The character of Ruth, the beautiful woman, vigorous, feminist, that turned on the heads of ship merchants, bankers, ministers and kings caught my imagination. Also Yehuda "Yulek" Brganiski the Russian revolutionary that became an ardent Zionist, Shmaria Zameret the young boy from America that immigrated alone to Israel, also Zeav Shind Joseph Barpal and Yehuda Arazi (King of ruses) make up a mosaic of fascinating characters and forgotten heroes.

We are trying to tell the story yet we are not the inquiry commission that Brganiski expected, the audience and readers (of this text) can judge for themselves.

The film brings to the surface an important issue, which nearly didn't appear on screen: the links between the "Yishuv" (The Jews in Eretz – Israel) and the Jews of the Diaspora during the Holocaust. The leadership of the "Yishuv" had a difficult Dilemma: Should they prefer the interests of the Yishuv and the Zionist Movement to do all that they can to help the British in their war effort so that they'll help after the war in establishing a Jewish state or should they prefer saving Jews? In other words:

The question of "People or the Land?". What is more important save the Jewish folk or establish a Jewish State in Eretz-Israel (Palestine). This issue has been discussed in History books but never presented in Movies or TV.

Yet except for the historical documentation the story has also important implications on today's issues:

First of all, the question when do we fulfill a "Legal Order" and when do we not?

It wasn't an illegal order as in "Kfar Kassem" that had a red flag flying that you have to disobey.
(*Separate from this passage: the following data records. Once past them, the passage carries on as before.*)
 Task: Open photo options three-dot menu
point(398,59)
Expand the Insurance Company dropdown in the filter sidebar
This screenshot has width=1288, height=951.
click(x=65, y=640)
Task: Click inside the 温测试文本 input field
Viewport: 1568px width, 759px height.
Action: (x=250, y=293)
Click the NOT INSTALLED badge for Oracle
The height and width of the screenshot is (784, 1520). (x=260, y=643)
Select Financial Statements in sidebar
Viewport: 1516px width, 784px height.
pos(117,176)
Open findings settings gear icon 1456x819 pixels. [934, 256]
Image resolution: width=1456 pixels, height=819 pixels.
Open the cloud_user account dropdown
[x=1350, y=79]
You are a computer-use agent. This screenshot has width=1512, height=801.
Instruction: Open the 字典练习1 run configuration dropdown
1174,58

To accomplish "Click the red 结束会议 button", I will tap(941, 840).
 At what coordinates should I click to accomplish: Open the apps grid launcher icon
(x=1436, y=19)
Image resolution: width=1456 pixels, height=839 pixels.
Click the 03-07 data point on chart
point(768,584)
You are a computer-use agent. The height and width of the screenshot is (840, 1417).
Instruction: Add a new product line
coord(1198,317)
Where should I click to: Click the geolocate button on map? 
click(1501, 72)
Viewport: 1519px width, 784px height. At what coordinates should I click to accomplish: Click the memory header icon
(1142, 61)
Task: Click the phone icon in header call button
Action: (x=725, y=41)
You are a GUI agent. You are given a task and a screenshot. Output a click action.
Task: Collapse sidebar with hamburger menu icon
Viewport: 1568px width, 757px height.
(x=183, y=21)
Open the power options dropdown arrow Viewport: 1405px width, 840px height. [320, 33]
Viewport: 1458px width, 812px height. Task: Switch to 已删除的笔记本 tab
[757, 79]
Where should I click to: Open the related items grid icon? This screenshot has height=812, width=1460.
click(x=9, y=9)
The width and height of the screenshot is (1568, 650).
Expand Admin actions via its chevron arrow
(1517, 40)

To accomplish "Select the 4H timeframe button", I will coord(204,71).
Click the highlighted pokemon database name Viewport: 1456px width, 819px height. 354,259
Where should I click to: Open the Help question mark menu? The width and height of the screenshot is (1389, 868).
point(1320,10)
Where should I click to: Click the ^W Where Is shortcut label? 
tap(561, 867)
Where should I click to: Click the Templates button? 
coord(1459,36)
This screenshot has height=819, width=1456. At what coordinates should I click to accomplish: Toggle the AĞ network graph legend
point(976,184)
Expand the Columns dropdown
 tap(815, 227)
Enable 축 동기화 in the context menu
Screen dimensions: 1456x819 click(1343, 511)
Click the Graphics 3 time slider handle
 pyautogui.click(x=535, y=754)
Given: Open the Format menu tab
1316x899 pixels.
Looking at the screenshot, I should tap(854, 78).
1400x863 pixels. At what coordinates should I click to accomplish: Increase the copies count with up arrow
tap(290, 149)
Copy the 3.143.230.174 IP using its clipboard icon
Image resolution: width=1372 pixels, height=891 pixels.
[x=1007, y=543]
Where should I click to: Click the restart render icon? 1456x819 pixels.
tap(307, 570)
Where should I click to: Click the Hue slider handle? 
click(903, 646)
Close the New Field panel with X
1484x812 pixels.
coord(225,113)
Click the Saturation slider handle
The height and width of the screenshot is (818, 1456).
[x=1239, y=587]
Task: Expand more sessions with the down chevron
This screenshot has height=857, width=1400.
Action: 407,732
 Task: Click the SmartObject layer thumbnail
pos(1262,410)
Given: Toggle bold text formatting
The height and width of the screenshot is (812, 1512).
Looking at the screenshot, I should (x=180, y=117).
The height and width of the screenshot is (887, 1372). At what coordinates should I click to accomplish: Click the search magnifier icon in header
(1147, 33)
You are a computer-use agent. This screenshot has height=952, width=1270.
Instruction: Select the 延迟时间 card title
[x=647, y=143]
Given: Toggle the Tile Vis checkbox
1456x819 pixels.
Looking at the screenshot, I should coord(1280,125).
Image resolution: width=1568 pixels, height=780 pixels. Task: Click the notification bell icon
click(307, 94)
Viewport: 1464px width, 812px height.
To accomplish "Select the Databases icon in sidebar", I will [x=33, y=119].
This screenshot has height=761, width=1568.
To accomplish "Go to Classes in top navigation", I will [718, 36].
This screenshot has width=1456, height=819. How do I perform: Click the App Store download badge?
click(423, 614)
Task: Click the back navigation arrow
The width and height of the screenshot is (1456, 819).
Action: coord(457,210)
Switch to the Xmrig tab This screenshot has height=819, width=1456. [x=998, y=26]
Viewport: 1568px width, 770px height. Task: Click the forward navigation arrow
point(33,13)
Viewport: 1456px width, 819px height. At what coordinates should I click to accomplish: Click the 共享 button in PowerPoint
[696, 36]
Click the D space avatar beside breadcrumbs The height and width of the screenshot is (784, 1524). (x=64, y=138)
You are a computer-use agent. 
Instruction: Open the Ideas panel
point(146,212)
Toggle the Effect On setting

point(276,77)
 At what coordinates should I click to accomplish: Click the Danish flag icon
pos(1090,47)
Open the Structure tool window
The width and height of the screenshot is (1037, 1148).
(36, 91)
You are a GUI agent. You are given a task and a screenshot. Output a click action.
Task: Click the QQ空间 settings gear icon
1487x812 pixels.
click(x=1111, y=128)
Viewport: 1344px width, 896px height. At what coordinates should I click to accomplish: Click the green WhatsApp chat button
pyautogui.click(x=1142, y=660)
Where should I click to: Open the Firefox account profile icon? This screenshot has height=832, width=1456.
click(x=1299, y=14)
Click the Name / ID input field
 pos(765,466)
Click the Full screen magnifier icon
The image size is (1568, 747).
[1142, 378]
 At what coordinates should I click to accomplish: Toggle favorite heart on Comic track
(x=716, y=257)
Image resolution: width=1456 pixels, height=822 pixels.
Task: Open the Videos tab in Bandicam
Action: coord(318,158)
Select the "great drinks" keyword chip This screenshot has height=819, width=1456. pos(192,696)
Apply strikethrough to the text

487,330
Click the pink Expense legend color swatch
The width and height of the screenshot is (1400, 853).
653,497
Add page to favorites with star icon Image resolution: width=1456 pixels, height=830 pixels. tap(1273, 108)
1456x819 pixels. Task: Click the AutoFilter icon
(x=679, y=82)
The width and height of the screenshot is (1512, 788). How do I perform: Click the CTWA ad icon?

In the Darien affair the order to hand over the ship to the British was legal. The political leaders had their priorities. What did the Mossad agents have to do when they believed it's a mistaken order?

Shmuel "Samek" Yanai, the past commander of the Palmach Navy and has the know-how on the affair, answered this question "silly orders are mot carried out", but is the question so simple?

Also another question arises, who to save when your means are short?

It is clear that the Army and the Police can not give protection to everybody, the Israeli government had to dislocate people from dangerous places like Gaza so as to give better protection to other places. Isn't this decision similar to leaving the people in Shavetz and taking others that were available?

This not a dilemma from ancient times lately it was published that during the "Yom Kippur" war Dayan ordered to abandon wounded soldiers in the forts along the Suez Canal. Today's realities lay down similar dilemmas every day and the leaders have to choose who to protect and who not!

The last question (though there are other issues) is about cooperating with the conquering power for a far away target?

There is Ben-Gurion's famous statement "We will fight the Nazis as if there is no White-Letter, and fight the White Letter as if there are no Nazis"

The Darien Affair emphasizes the problem that the leaders of the Yishuv had to take on the issue of saving refugees and continuing the illegal immigration. Actions that imperiled the relations with the British and the war effort, two very important missions and the leaders had to choose.

If I started out just to tell a human, dramatic and historical story I ended up with relevant today issues that are more then enough!